§ **EXCERPT TO READ**

UK inflation worse than expected

Today is all about inflation and just how much of the increasing price pressures are being absorbed by industry and retailers and how much is finding its way onto the consumer. UK inflation worse than expectedThe headline figure has come in at +0.7% m/m, +4.4% y/y, stronger than median forecasts +0.6%, +4.2% respectively which in the highest y/y rate since October 2008.

According to the Office for National Statistic the biggest upward impact on CPI came from housing, domestic heating bills and clothing.

In addition the PSNB in February at £10.280 billion, worse than median forecast of  £8.0 billion.

PSNCR came in at  £6.981 billion compared to median forecast  £4.2 billion.

Public finance data makes poor reading just ahead of the Chancellors’ Budget tomorrow.

Expect Sterling to pick up further today based on the high number but as to whether this is a correct move remains to be seen.

With growth expectations anticipated to be revised lower by the OBR, an immediate raising of rates looks likely to be counter-productive.

§ **TASKS FOR THIS EXERCISE**
[1] In the UK inflation report, what gave the biggest upward push to CPI, according to the Office for National Statistics?
[2] Continue the UK inflation report from its last sentence.
You won't need the material that comes next.

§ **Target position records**
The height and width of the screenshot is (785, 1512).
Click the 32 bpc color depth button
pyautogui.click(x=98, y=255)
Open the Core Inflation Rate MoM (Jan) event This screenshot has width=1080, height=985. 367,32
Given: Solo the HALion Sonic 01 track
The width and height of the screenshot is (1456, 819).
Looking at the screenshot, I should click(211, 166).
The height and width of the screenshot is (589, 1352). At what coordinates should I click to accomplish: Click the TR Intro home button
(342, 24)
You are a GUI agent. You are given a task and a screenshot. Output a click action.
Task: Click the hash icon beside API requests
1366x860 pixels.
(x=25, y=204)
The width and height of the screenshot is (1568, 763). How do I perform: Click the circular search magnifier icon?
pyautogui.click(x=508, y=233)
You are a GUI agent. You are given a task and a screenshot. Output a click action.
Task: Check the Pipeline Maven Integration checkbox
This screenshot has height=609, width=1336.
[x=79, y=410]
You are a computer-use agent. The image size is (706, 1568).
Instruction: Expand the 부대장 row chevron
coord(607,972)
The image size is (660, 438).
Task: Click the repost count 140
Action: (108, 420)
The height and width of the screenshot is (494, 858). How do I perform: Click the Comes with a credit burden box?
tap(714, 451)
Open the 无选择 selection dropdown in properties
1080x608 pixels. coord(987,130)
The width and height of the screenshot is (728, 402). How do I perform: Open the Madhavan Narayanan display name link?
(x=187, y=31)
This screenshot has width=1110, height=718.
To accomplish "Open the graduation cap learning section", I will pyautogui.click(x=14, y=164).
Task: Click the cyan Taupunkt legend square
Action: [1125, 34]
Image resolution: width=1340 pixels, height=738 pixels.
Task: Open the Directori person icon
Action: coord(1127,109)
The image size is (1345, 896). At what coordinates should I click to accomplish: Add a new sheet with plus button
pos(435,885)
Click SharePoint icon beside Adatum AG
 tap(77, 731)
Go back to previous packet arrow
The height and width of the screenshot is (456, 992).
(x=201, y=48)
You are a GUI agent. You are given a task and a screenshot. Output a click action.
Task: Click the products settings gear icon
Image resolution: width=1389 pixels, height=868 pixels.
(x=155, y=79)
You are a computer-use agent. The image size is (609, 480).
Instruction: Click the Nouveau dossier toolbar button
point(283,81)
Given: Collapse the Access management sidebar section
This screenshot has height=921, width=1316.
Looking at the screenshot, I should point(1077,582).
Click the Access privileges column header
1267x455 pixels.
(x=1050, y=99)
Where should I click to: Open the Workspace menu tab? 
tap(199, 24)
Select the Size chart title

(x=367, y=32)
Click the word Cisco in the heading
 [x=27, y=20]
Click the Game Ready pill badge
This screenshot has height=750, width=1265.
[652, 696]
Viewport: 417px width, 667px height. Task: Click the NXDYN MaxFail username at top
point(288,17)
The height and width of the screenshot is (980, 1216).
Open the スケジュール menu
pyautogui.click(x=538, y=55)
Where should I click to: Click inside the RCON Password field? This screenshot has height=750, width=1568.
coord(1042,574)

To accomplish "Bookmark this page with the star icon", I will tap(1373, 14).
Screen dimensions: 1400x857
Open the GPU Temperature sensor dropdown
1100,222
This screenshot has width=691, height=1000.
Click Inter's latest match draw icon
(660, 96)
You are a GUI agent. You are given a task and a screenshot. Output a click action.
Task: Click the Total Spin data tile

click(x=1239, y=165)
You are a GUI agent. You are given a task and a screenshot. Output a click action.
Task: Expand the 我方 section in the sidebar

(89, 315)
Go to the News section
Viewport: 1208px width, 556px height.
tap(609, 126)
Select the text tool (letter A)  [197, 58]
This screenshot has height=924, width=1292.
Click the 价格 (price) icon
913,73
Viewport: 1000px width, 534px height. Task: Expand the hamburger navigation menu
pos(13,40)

§ **ANSWERS PER TASK**
[1] Housing, domestic heating bills and clothing.

[2]
With Trichet again cementing the prospect of a rise in Euro rates next month, the single currency appears the likely recipient of short-term differential trades.

We are due no further relevant data today so Central Bank comment should prove to be the catalyst for additional forex volatility.

Japan’s Nikkei index opened over 2% higher after a holiday closure yesterday despite the nuclear situation remaining on high alert.

According to atomic officials, Fukushima Daiichi’s reactor 2 remains a danger as white smoke continues to drift into the sky from the plant.

The surrounding areas are now experiencing levels of higher-than-normal radiation up to 120 miles away.

Following last week’s intervention the JPY has been restored to relative normality against the USD and currently sits at 81.09.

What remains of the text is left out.